Nocturnal

Collaborative installation with Atom Egoyan, Snape Maltings, Suffolk, 2013

John Wynne

This site-specific installation, made in collaboration with filmmaker Atom Egoyan, took place in a large converted kiln and an adjacent hall. Commissioned by Jonathan Reekie for Faster Than Sound, Nocturnal was based on a piece composed by Benjamin Britten for guitarist Julian Bream. I deconstructed Britten's original composition, diffusing it in time and space across a strategically placed set of 11 speakers and 4 subwoofers. Two speakers were placed 10 metres above at the apex of the kiln. A super-directional speaker focused one channel of sound where the spotlight falls on the floor in the image to the left, the optimal viewing position for the camera obscura video image reflected into the space through a window which was originally a grain chute.
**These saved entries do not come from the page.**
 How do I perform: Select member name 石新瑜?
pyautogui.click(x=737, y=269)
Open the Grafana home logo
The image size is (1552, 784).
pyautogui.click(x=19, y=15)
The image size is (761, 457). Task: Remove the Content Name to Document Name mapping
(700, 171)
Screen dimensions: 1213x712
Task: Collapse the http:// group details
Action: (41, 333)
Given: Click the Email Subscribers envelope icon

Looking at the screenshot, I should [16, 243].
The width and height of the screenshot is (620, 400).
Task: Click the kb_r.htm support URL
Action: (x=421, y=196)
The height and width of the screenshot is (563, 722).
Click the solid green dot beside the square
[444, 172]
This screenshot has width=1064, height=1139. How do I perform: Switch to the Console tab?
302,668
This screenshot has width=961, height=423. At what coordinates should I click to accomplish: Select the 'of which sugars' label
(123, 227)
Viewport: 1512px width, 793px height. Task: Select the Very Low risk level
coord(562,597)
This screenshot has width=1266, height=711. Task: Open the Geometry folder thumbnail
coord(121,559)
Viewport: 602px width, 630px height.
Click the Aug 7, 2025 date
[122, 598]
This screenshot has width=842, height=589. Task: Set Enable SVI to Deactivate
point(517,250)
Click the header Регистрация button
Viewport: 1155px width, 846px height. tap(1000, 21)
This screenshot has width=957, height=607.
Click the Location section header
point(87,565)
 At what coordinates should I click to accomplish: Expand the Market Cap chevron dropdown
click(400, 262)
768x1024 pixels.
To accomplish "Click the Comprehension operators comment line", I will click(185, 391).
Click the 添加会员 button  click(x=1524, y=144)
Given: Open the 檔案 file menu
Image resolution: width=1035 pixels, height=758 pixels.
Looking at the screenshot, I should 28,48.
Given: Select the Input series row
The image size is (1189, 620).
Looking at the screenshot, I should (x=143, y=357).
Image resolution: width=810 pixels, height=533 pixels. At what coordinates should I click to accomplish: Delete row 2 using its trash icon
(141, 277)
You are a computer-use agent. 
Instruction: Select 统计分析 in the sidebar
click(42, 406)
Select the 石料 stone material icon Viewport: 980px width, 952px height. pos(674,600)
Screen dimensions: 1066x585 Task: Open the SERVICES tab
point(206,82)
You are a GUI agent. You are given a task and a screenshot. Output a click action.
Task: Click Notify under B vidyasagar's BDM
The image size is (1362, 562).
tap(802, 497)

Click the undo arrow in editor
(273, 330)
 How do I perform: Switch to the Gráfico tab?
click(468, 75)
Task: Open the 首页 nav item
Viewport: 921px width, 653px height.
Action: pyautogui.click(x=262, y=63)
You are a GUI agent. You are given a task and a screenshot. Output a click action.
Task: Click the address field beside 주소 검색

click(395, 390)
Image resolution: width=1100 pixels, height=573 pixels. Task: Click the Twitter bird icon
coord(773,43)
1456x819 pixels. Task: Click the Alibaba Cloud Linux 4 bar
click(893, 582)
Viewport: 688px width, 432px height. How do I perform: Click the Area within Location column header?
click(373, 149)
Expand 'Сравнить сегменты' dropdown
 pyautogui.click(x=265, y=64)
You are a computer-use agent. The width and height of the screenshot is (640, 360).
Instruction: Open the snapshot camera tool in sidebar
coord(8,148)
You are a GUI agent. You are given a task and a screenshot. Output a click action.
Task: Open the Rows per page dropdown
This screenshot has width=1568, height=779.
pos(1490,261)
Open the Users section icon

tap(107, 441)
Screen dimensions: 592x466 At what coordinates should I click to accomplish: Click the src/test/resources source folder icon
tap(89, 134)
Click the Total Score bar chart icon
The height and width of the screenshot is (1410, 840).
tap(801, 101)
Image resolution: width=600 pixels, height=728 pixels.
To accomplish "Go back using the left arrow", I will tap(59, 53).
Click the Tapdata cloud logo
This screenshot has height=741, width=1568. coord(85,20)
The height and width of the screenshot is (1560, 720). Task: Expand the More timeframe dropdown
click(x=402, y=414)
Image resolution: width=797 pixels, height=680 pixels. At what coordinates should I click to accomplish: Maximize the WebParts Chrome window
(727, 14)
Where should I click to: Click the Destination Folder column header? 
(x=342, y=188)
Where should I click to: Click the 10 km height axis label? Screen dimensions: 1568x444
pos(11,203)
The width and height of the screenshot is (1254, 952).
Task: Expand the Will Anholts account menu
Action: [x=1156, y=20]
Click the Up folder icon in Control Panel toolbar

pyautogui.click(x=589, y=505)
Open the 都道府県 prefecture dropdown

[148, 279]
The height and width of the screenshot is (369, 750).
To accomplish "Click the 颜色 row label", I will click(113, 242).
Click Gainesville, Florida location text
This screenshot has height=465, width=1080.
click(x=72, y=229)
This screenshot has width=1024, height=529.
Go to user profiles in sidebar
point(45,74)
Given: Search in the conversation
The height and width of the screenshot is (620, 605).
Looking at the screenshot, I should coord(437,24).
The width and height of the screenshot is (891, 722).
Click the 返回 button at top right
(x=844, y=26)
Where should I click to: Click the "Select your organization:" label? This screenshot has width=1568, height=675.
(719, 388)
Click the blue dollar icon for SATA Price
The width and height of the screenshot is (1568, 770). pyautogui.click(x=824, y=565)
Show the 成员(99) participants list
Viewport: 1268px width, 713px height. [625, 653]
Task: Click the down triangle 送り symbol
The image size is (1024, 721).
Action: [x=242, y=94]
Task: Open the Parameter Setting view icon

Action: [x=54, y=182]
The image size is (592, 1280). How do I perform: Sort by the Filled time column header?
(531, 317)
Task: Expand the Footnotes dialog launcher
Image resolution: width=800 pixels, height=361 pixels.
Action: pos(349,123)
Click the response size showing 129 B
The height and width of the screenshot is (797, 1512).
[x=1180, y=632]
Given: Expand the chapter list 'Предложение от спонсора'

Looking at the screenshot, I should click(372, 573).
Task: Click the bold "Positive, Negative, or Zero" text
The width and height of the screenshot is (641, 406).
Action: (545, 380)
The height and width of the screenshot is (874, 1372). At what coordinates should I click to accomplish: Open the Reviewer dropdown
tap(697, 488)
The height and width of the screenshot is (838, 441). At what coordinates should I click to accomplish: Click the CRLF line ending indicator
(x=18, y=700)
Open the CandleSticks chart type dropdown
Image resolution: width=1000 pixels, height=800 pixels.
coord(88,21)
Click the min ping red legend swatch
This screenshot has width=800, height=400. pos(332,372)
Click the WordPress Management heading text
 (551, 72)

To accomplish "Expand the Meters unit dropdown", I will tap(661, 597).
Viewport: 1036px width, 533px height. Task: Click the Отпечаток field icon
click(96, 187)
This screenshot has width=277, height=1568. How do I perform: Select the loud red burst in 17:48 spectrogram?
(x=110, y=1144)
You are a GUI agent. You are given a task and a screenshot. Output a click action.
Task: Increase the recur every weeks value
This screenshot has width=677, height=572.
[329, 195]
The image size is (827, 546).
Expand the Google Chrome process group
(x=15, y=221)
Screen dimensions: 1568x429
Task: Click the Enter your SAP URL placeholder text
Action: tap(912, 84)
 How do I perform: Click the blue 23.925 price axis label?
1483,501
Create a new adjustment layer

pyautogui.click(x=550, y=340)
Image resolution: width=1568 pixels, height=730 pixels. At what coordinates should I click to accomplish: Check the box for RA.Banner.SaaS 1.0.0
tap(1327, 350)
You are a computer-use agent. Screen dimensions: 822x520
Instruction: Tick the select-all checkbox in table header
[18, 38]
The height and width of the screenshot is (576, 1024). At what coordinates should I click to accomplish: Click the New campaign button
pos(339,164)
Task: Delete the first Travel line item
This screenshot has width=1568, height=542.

Click for a short documentary video about the piece.





Footage of Bream's last public performance of the piece (in an adjacent building on the Snape Maltings site) was projected in the entrance to the building.

 

 



The projected footage reflected off the wall and back through a specially adapted lens (see below), creating a camera obscura whereby the video image was projected into the darkened kiln and onto the small, bespoke back projection screen as a ghostly, upside-down version of the video.

NB: The space was much darker than it appears in these photographs: it took considerable time for the visitors' eyes to become accustomed to the lack of light, but such low light makes photographic documentation impossible.



The lens housing was salvaged from the Royal Opera House when it was refurbished in the 1990s and adapted for this installation by technical co-ordinator Tom Taylor, whose input in the project was indispensible.